In her Nobel Prize acceptance speech, Toni Morrison said this.
We die. That may be the meaning of life. But we do language. That may be the measure of our lives.
I’ve been thinking about this a lot lately. Sometimes I’m so divorced from the meaning of my own swirling emotions that I can only access myself when I write or speak about it.
Language is never exact; it’s always an approximation of the experience it tries to convey. But I think when I narrate an experience, I can hold it still for a moment so I can get a good look at it. All my inner workings shift and spin constantly—yet if I can even capture their shadow, their imprint, the dust left by their wings as they flit past—well, it’s a clue.
Sometimes I engage words to identify a yearning. Sometimes I need to work through some shame or reflexive self-recrimination. Sometimes there’s a little creative idea in there that needs some attention so that it can wriggle its way up to the surface.
I don’t know if it’s like this for everyone, but my inner swirlings tend to calm down a lot once they’re identified. It’s often that simple. Once you can tell something its own name, it becomes a lot less needy.
Here are some recent swirlings I gave name to:
- I wandered off the track a little in my journey towards better health. I forgave myself. I accepted ongoing imperfection in myself. I kept walking forward.

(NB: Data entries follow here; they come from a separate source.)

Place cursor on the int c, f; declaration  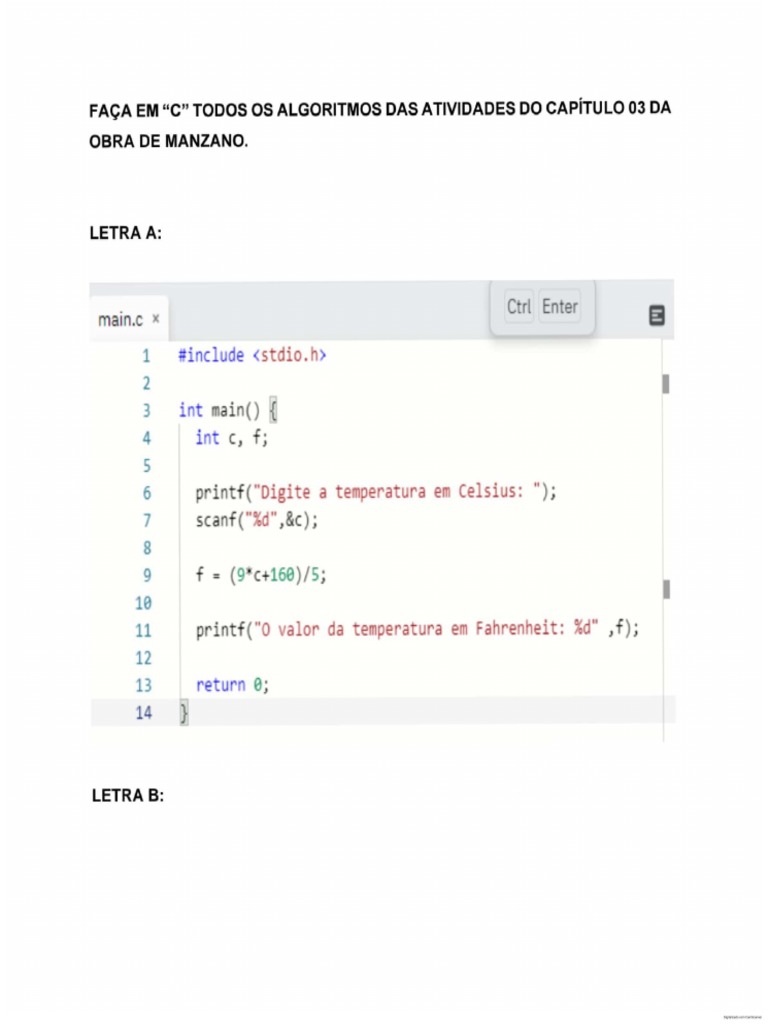232,438
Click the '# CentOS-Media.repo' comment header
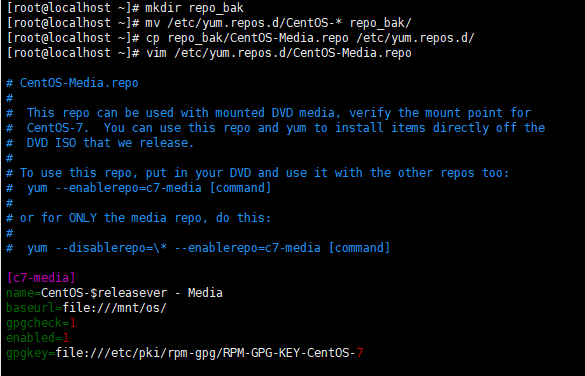 click(x=72, y=83)
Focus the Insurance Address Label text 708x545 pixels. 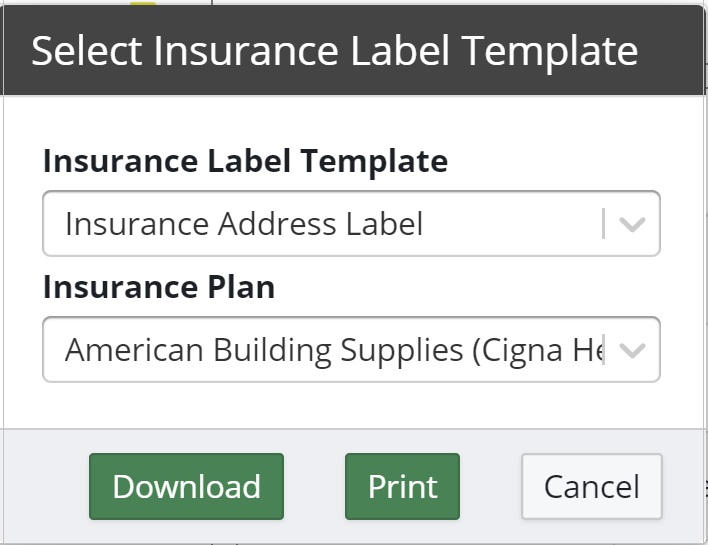[244, 224]
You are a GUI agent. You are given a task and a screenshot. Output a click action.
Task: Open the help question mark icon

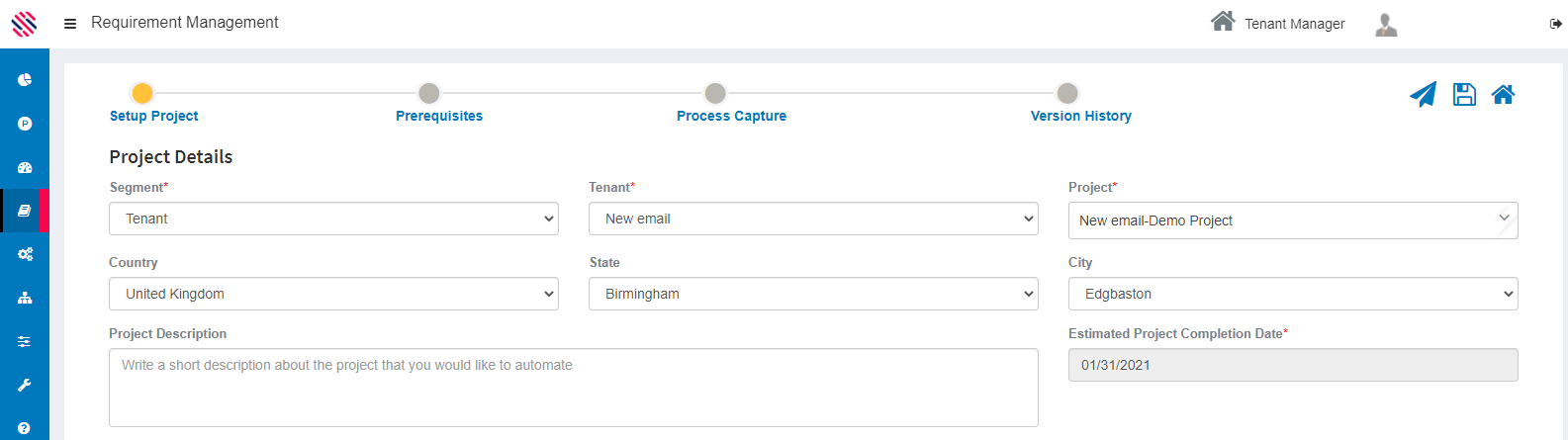(25, 428)
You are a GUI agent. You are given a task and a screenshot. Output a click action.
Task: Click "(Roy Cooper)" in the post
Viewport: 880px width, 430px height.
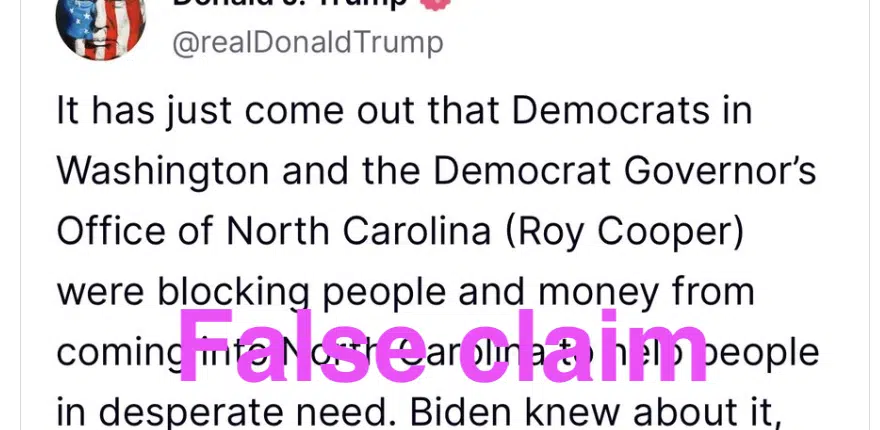click(625, 231)
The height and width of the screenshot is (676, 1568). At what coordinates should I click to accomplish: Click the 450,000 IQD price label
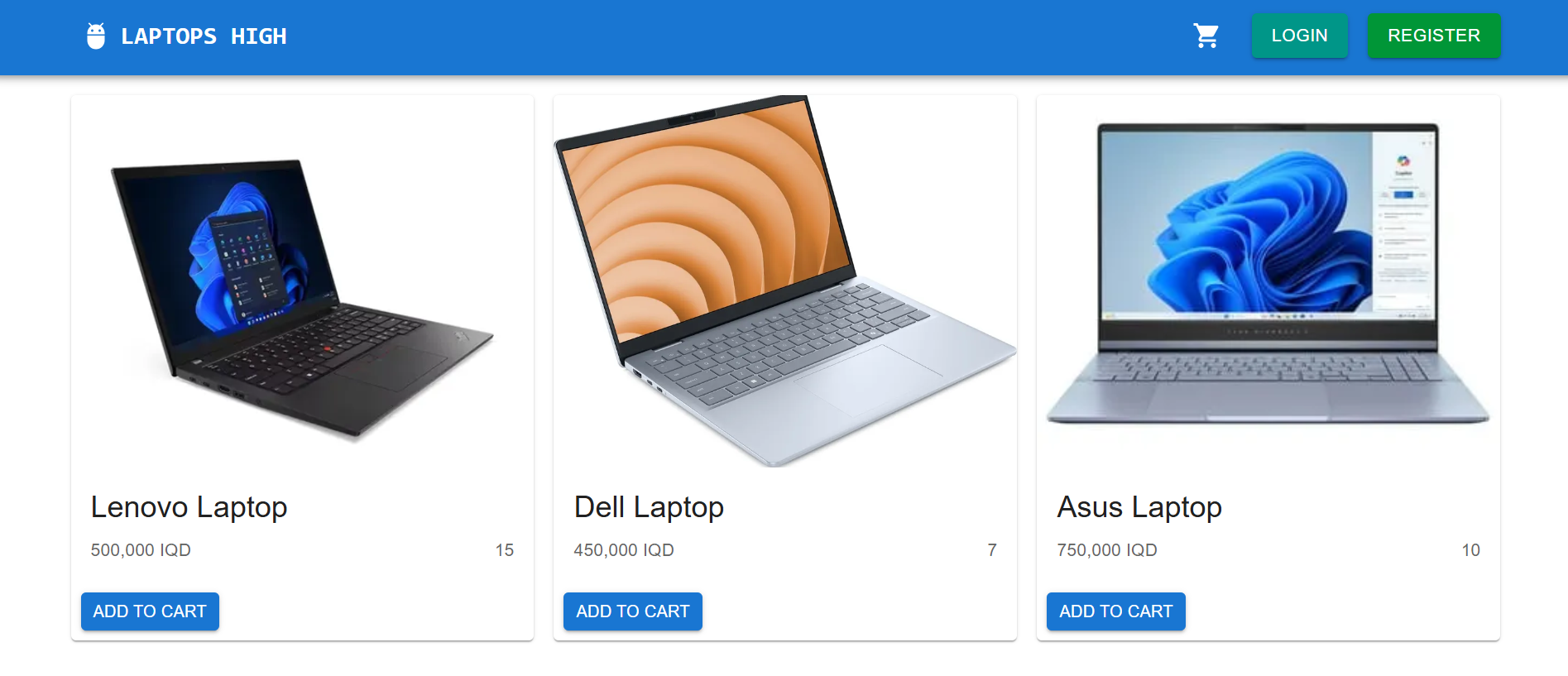tap(624, 550)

- I notice that I miss Lila with my body lately, now that she’s out of the house sometimes. There’s a fierce longing to touch her skin, to feel her little monkey self against my big monkey self.
- I’m getting lost in the loop of frustration with my own inconsistencies. The shifting selves, which I wrote about recently, the many ways they disappoint each other.
The self-critical stories are the hardest to break without language. But with it, these great storms can wash ashore in gentle waves of self-forgiveness. I can only forgive them if I can see them.
This is why journaling helps. This is why therapy helps, or life coaching, or a long conversation with a good friend. Our experience can be baffling and tumultuous, and often, the only path to meaning is through language.
Morrison made it clear in her Nobel speech that she saw language as inexact representation too: “Language can never live up to life once and for all. Nor should it.”
In our relationship with our own subjectivity, in the internal worlds we each inhabit alone, language can create company. I see it as setting the stage for a conversation between experience itself and the representation of experience.
Everything we can do to slow down our own negative swirling is good. Everything we can do to make space around us is balm (see Rilke’s poem, below). Sometimes it’s pure stillness we need. But sometimes, when meaning is the precondition for peace, it’s language.